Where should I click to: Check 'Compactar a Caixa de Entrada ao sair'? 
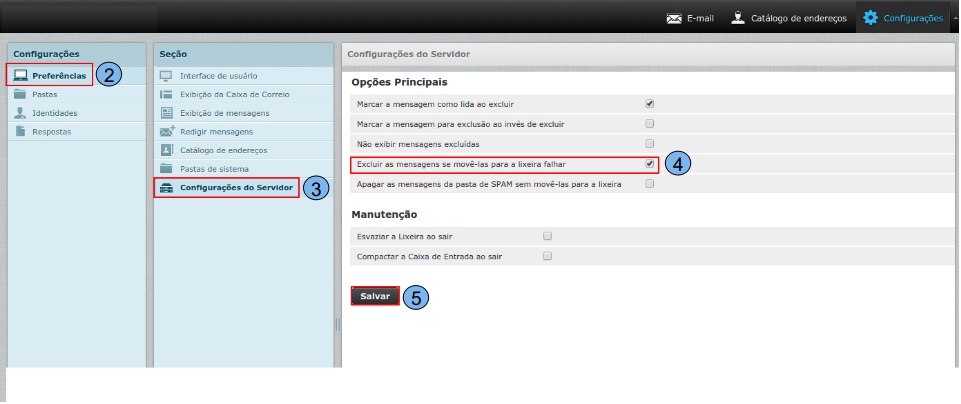tap(547, 256)
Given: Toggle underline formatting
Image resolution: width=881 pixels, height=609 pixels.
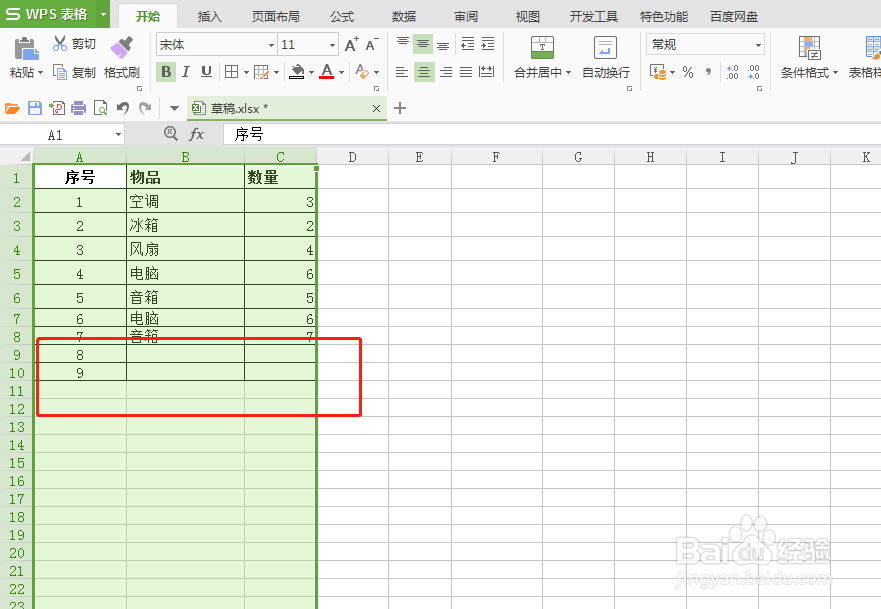Looking at the screenshot, I should [205, 73].
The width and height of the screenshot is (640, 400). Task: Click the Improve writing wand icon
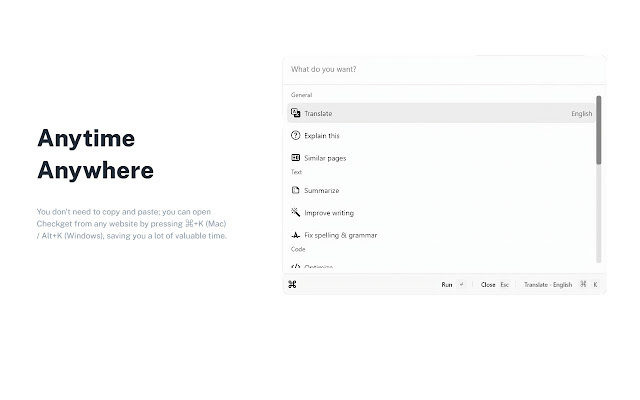coord(296,213)
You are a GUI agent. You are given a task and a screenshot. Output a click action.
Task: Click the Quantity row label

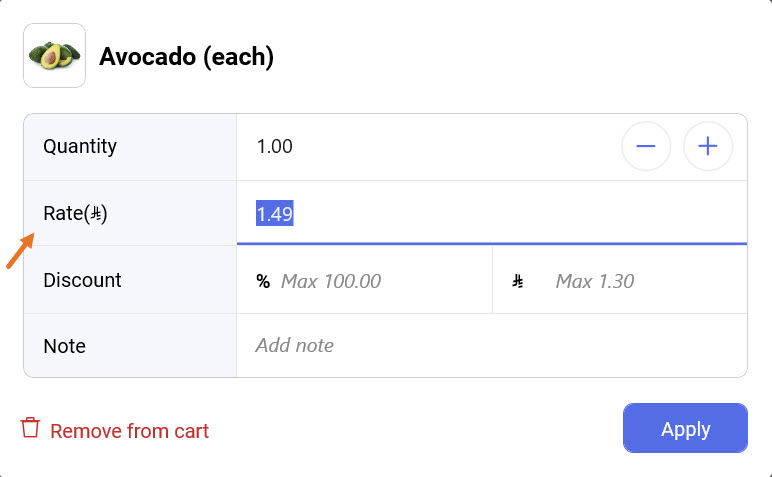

■ What this task involves ■
Print the entries above exactly, taking out only the pictures.

■ Response to the task ■
Where should I click to: Check 'Compactar a Caixa de Entrada ao sair'? 
tap(547, 256)
Given: Toggle underline formatting
Image resolution: width=881 pixels, height=609 pixels.
Looking at the screenshot, I should [205, 73].
The width and height of the screenshot is (640, 400). Task: Click the Improve writing wand icon
coord(296,213)
You are a GUI agent. You are given a task and a screenshot. Output a click action.
Task: Click the Quantity row label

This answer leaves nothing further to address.